Fig. 7. Changes in mtDNA sequence can determine the competitive ability of a cell.

a, Derivation of mESCs from hybrid mouse strains, generated elsewhere by Burgstaller and colleagues. Neighbour-Joining Phylogenetic Analysis of mtDNA from wild and C57BL/6N mouse strains, that were used to generate hybrid mice (adapted from¹⁶), illustrates the genetic distance of the mtDNA from wild mouse strains to the C57BL/6N lab mouse. The number of single nucleotide polymorphisms and amino acid changes (SNPs/ a.a. changes) from wild to lab mouse strain is shown. mESCs were derived from embryos of hybrid mice, containing the nuclear background of a C57BL/6N lab mouse and mtDNA from three possible wild-derived strains (BG, HB or ST). b-e, Cell competition assays between cells derived from the embryos of hybrid mice performed in pluripotency maintenance conditions.
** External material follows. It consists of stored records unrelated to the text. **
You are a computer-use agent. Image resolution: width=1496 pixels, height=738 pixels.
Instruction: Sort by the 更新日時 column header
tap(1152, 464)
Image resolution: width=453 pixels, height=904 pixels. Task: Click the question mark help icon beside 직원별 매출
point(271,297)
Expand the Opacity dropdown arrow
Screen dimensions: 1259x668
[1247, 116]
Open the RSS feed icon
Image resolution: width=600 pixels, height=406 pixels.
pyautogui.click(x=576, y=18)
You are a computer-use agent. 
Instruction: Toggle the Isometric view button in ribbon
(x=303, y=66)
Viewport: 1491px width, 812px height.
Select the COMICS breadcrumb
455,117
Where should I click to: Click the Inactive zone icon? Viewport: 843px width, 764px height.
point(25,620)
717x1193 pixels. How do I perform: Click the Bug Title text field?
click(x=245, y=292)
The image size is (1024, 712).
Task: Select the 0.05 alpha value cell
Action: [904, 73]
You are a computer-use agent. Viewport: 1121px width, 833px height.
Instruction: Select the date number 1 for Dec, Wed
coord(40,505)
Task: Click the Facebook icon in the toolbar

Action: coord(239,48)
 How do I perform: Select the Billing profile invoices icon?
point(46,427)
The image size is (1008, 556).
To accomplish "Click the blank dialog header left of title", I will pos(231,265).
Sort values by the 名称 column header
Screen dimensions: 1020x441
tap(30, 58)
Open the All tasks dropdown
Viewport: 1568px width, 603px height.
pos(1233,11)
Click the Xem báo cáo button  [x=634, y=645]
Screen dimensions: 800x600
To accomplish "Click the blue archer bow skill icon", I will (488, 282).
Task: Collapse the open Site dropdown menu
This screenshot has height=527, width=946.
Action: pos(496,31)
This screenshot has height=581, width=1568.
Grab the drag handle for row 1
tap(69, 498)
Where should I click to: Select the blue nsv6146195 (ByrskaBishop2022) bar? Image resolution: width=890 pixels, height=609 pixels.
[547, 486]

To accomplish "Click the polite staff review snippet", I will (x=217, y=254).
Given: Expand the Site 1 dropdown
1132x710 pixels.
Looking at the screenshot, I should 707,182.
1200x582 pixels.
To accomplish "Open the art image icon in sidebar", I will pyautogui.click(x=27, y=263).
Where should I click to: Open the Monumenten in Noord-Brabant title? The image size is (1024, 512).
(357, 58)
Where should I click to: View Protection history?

The ratio of final/initial cell numbers in separate or co-culture is shown. f, Representative micrographs of cleaved caspase-3 staining and quantification of the percentage of apoptotic events in winners HB(24%) and loser BG(95%) mESCs maintained pluripotent and cultured in separate or co-culture conditions. g-h, Gene set enrichment analysis of differentially expressed genes from bulk RNA seq. in loser BG (95%) compared to winner HB (24%) mESCs maintained pluripotent and cultured in separate (g) or co-culture conditions (h). Gene sets that show positive normalized enrichment scores (NES) are enriched in loser cells, while gene sets that show negative NES are depleted in loser cells. Data obtained from 4 independent experiments (h). Remaining data shown as mean ± SEM of 3 independent experiments (b-f). See methods for details on statistical analysis.